Stored records:

▼

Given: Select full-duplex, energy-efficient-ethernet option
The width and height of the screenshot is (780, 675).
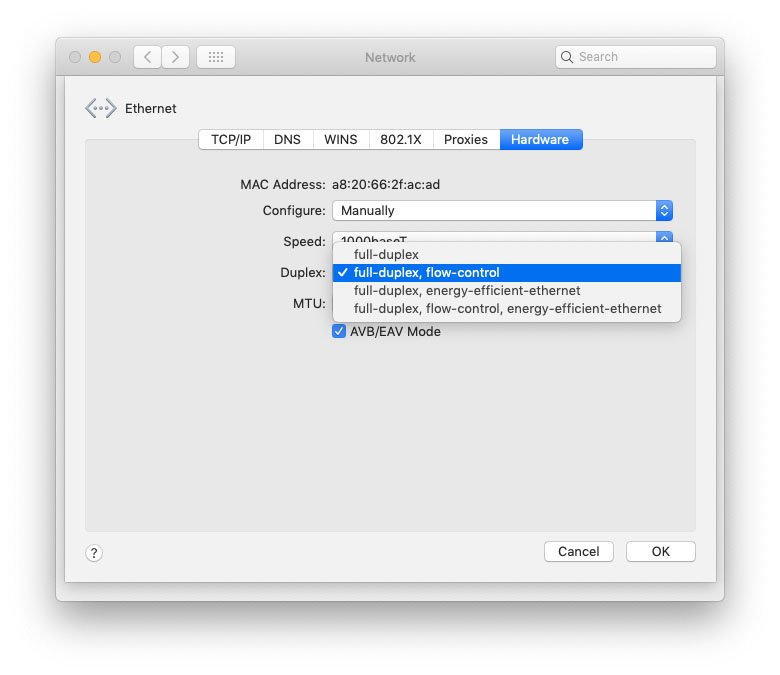Looking at the screenshot, I should tap(467, 291).
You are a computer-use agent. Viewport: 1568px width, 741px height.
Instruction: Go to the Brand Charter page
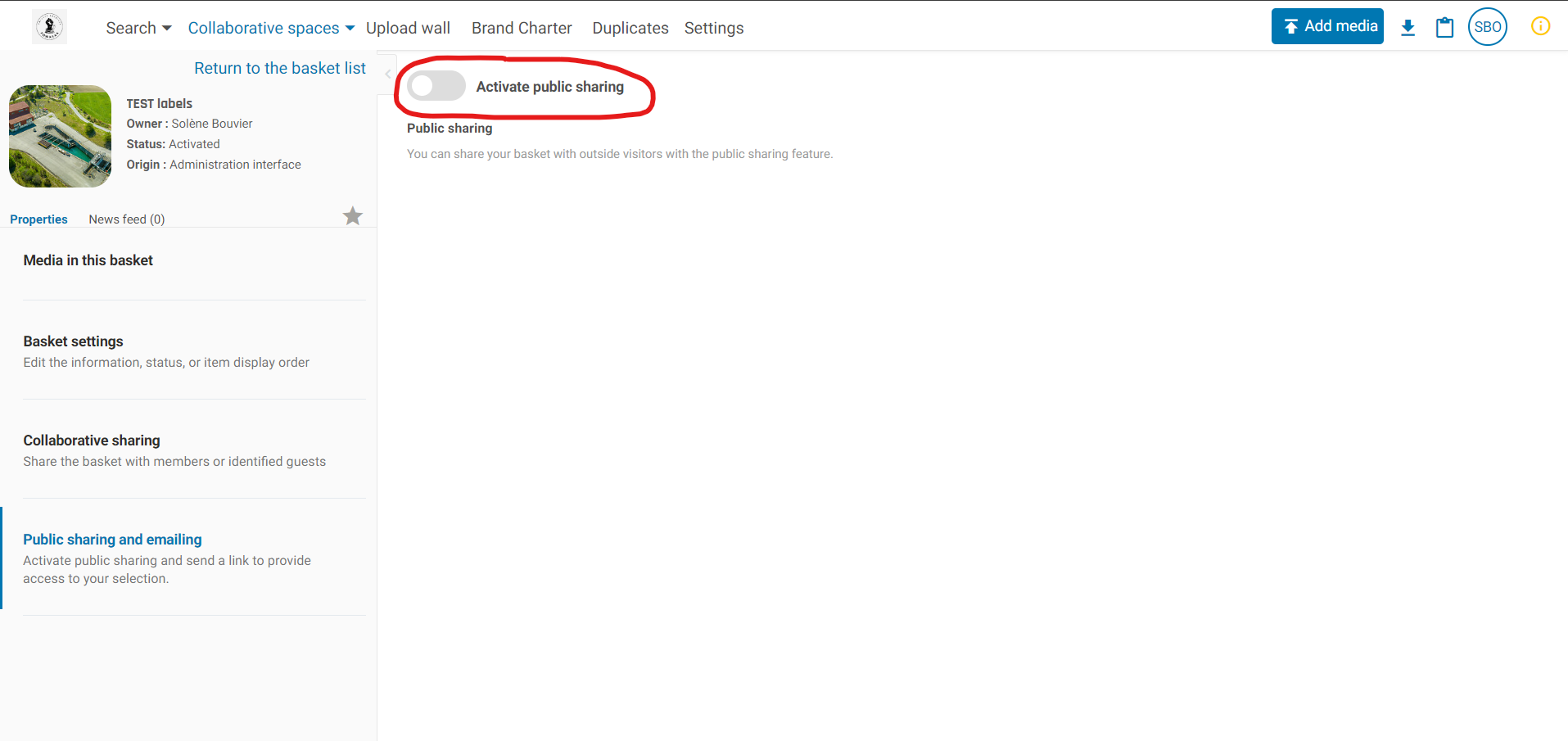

▲

> _The problem_
Pictures are not part of the copy; transcribe the rest of the data verbatim.

> _Response below_
Given: Select full-duplex, energy-efficient-ethernet option
The width and height of the screenshot is (780, 675).
Looking at the screenshot, I should tap(467, 291).
You are a computer-use agent. Viewport: 1568px width, 741px height.
Instruction: Go to the Brand Charter page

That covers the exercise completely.